BEGIN

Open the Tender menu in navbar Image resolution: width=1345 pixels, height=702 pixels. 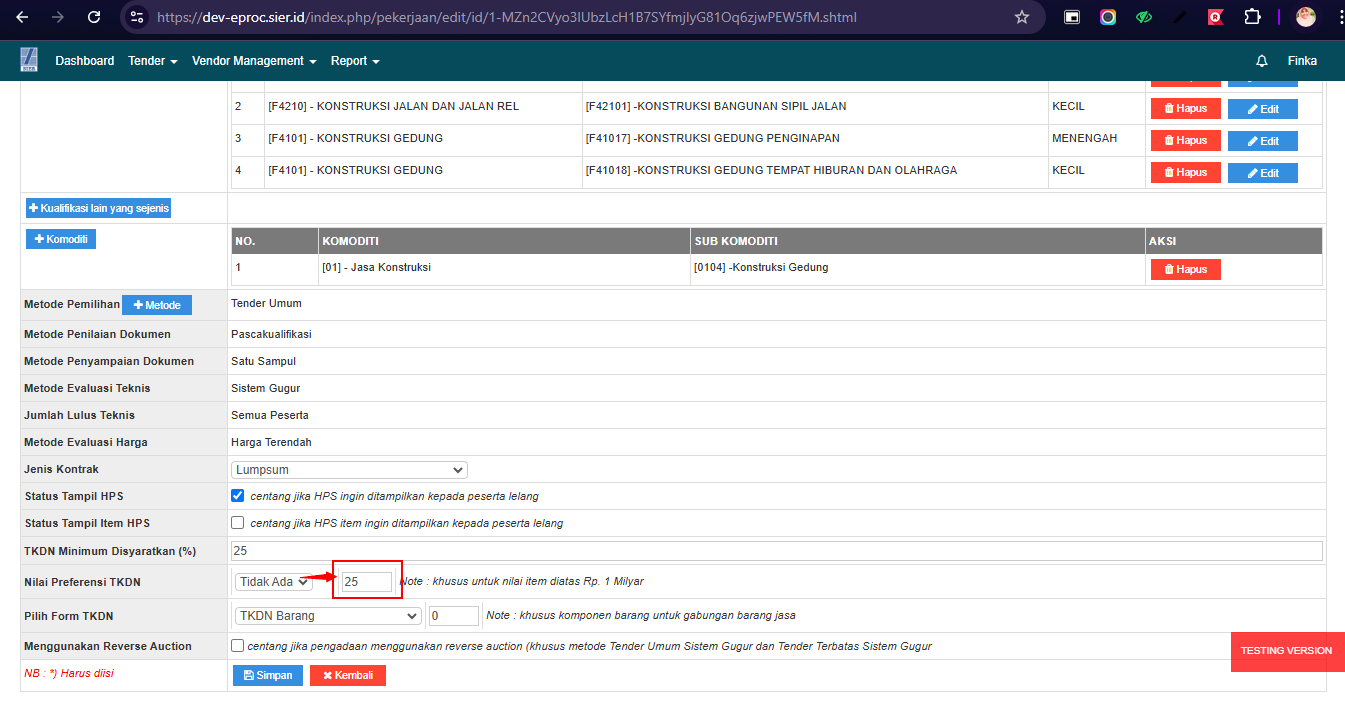[152, 61]
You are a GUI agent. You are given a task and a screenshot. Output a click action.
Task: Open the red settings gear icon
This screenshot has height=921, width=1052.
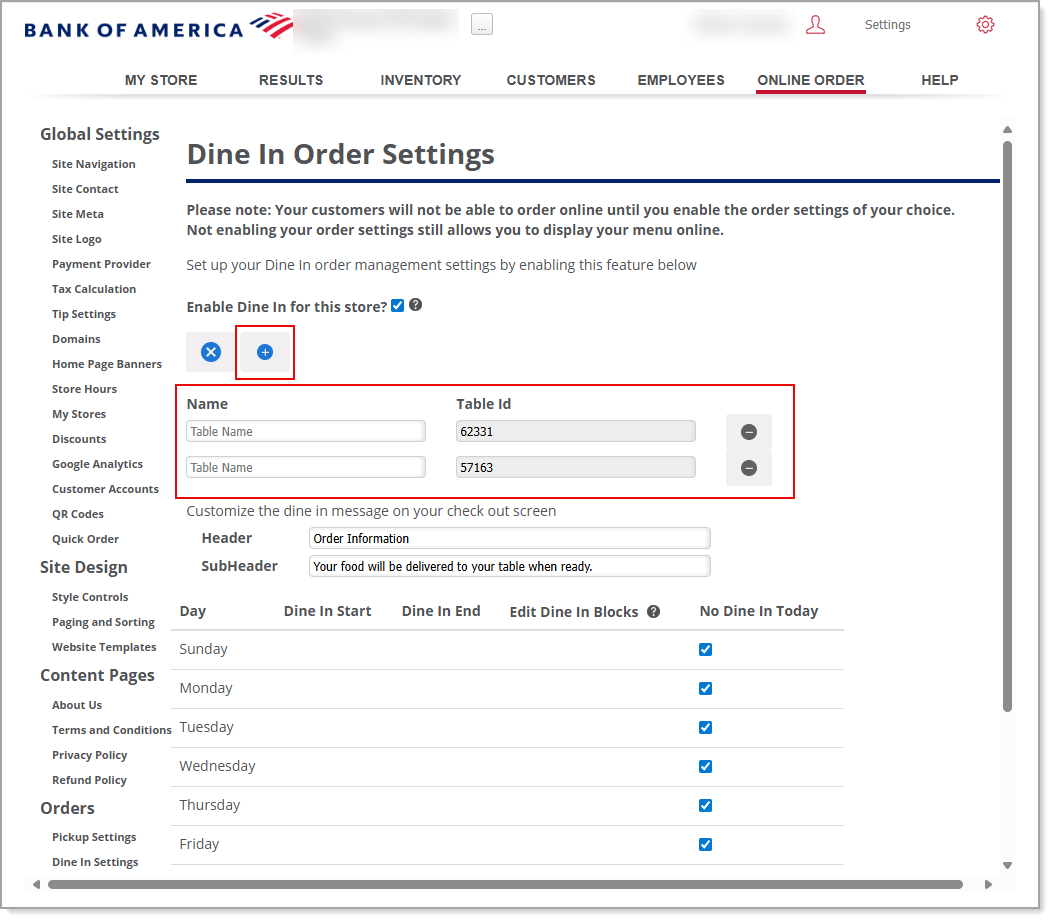985,25
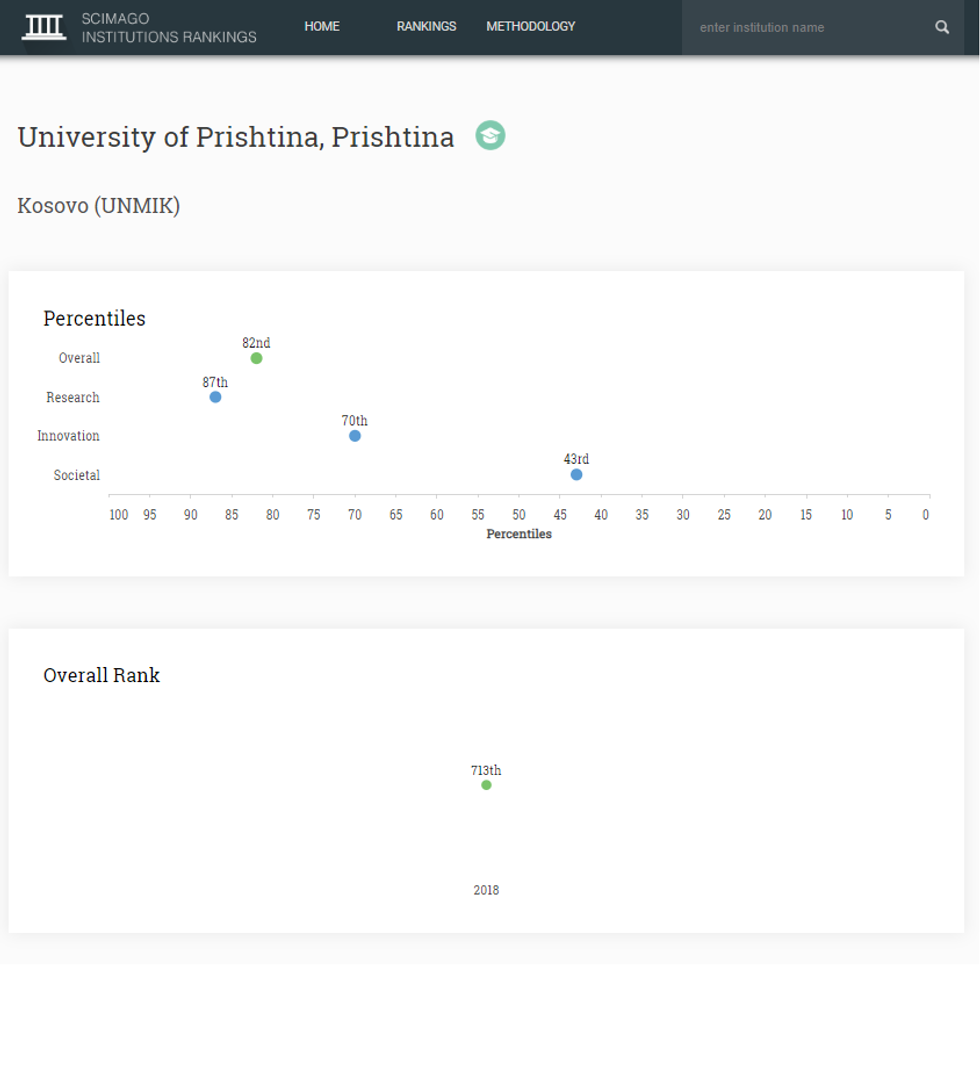Screen dimensions: 980x1085
Task: Select the Overall 82nd percentile green dot
Action: click(256, 358)
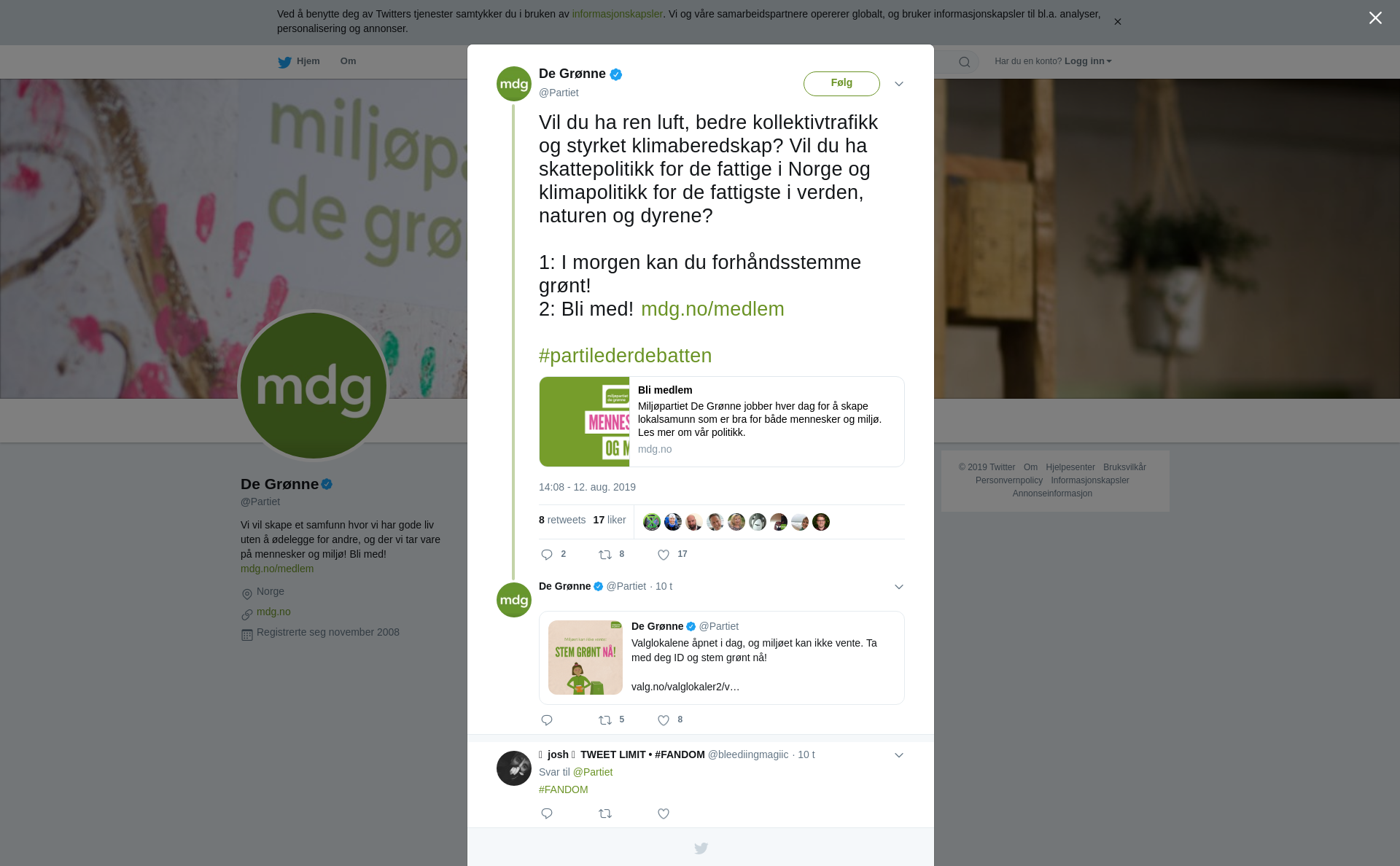Open the Om menu item
1400x866 pixels.
348,61
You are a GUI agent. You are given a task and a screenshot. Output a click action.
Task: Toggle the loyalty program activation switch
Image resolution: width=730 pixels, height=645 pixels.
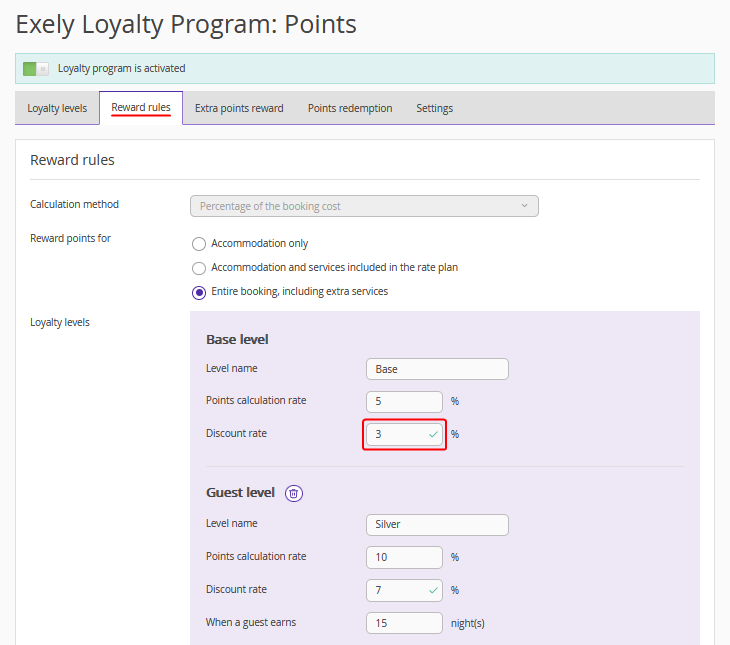click(36, 69)
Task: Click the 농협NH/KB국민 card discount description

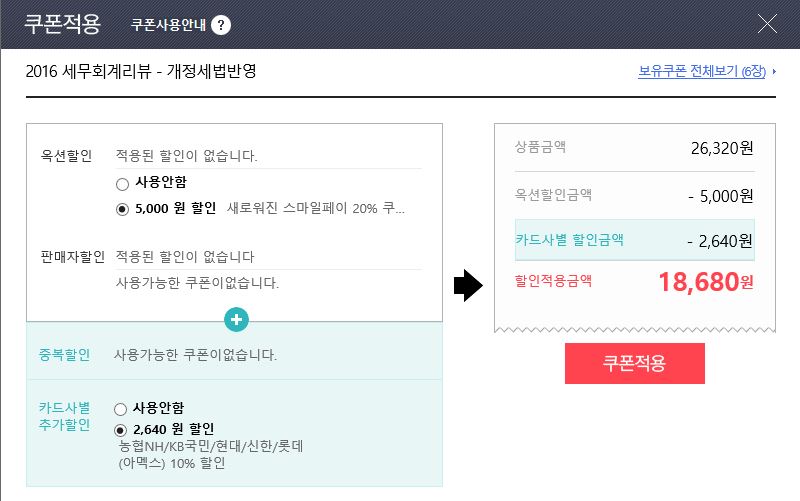Action: [210, 445]
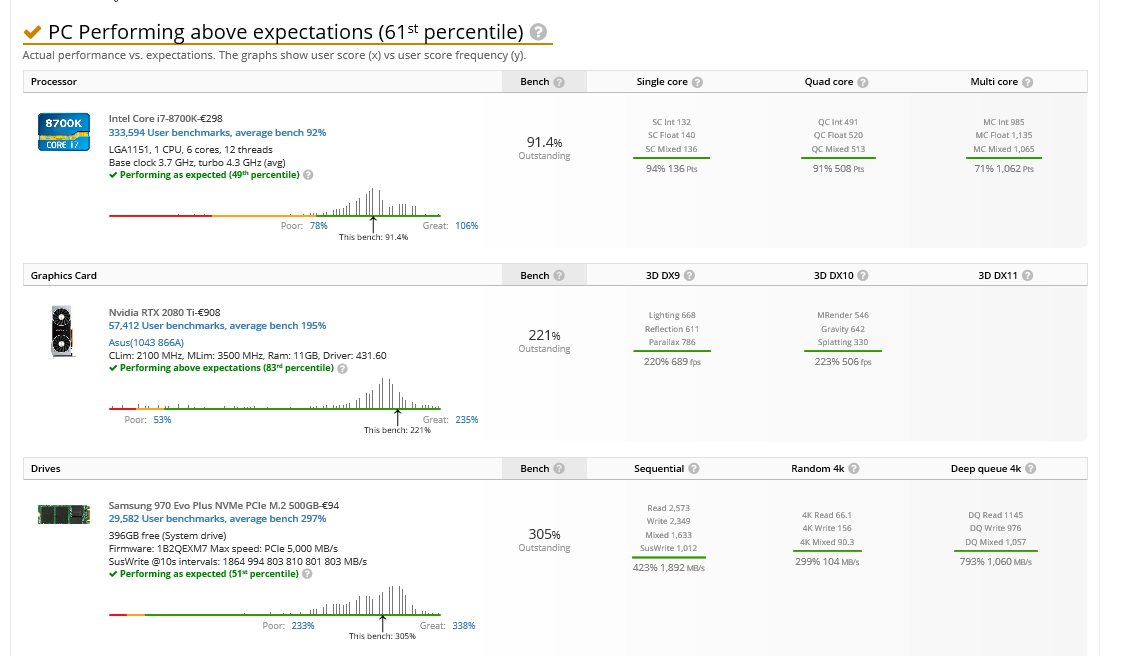The width and height of the screenshot is (1122, 656).
Task: Open help icon next to Single core
Action: [x=697, y=82]
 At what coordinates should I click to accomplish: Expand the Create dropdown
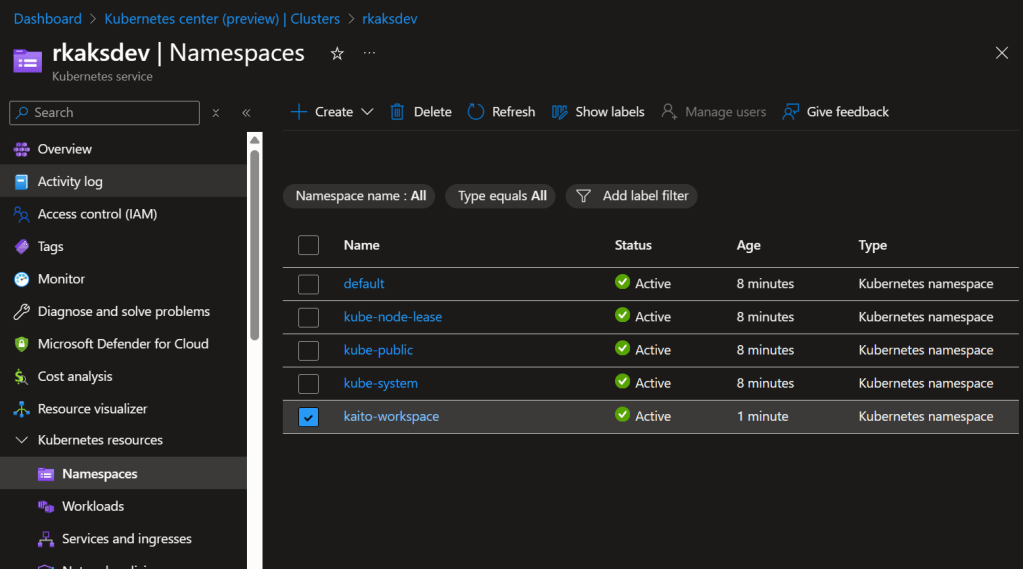point(367,112)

END

The task: Copy, exactly and exclusively, the lines beginning with the one that contains "At what coordinates" and ending with the last line of the listing; pictures are to be omitted.

Solution to this problem:
 At what coordinates should I click to accomplish: Expand the Create dropdown
point(367,112)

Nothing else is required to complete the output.